A quantitative antiglobulin consumption technique has been used to measure antiplatelet antibody (platelet-bound IgG) in 25 patients with idiopathic thrombocytopenic purpura (ITP). The assay confirmed the presumptive clinical diagnosis in all patients. Additional observations however, have demonstrated that if thrombocytopenic patients have platelet counts greater than 75 x 10(9)l, false-negative results may be obtained. Antiplatelet antibody levels closely mirrored the clinical progress of patients receiving therapy, but the level of antibody at the time of diagnosis was not of value in predicting the response to corticosteroid treatment.

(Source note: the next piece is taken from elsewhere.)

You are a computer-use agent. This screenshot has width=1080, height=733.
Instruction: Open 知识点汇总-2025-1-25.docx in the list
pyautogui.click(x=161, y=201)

In a proportion of patients receiving corticosteroids, platelet counts returned to normal before antibody levels, implying a reduction in the sequestration of antibody-sensitized platelets within the reticulo-endothelial system. Because this response was observed in proportionately more patients in whom drug therapy was successful than others, this steroid effect may in some patients be an important factor in determining the successful outcome of medical treatment. Four out of 10 patients in clinical remission had evidence of disease activity based on platelet antibody and platelet survival measurements. The pattern of results obtained demonstrates that disease activity may go unrecognized in some patients unless both measurements are performed.